Aim:
Reproduce verbatim every line from the one containing "Image resolution: width=490" down to the one containing "Looking at the screenshot, I should [x=16, y=400].", with both of those lines included.

··· Data rows ···

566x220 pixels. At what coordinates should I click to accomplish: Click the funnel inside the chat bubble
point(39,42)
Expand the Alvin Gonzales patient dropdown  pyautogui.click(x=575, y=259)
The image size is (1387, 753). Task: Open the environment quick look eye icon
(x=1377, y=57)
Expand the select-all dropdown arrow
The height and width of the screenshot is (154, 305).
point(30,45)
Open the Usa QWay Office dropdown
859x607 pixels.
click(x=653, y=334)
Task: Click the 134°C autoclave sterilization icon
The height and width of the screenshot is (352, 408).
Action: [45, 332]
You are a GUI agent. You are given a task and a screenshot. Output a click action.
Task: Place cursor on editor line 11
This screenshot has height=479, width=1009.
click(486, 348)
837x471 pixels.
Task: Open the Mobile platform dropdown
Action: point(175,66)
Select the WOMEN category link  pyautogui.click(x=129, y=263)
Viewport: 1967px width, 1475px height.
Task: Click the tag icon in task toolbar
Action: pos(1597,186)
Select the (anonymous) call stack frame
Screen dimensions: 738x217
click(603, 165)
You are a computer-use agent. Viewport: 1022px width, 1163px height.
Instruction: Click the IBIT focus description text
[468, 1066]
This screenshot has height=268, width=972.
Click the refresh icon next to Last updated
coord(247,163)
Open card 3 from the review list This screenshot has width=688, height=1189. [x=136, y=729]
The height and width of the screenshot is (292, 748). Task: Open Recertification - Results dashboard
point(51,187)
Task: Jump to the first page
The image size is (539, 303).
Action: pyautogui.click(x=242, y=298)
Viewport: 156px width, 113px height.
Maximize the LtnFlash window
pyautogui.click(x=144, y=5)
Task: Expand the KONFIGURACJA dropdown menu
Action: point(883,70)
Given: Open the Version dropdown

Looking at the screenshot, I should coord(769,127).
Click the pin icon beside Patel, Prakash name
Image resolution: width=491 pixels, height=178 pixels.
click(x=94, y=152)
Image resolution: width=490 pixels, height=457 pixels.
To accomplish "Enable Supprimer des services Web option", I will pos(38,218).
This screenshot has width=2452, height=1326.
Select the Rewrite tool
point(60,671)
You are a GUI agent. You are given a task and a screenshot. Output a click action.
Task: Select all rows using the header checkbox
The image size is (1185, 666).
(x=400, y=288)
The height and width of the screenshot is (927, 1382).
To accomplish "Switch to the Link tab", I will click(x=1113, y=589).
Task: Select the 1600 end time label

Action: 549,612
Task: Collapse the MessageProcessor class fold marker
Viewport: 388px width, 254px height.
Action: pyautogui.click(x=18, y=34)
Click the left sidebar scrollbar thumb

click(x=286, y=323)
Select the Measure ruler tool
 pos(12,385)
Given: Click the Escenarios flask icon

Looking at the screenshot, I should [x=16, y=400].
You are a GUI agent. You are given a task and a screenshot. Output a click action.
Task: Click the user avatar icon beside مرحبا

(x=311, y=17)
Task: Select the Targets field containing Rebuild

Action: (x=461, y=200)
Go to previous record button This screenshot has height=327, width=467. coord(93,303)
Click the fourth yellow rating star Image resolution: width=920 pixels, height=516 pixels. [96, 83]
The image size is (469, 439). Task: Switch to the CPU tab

···

Correct output:
Image resolution: width=490 pixels, height=457 pixels.
To accomplish "Enable Supprimer des services Web option", I will pos(38,218).
This screenshot has width=2452, height=1326.
Select the Rewrite tool
point(60,671)
You are a GUI agent. You are given a task and a screenshot. Output a click action.
Task: Select all rows using the header checkbox
The image size is (1185, 666).
(x=400, y=288)
The height and width of the screenshot is (927, 1382).
To accomplish "Switch to the Link tab", I will click(x=1113, y=589).
Task: Select the 1600 end time label

Action: 549,612
Task: Collapse the MessageProcessor class fold marker
Viewport: 388px width, 254px height.
Action: pyautogui.click(x=18, y=34)
Click the left sidebar scrollbar thumb

click(x=286, y=323)
Select the Measure ruler tool
 pos(12,385)
Given: Click the Escenarios flask icon

Looking at the screenshot, I should [x=16, y=400].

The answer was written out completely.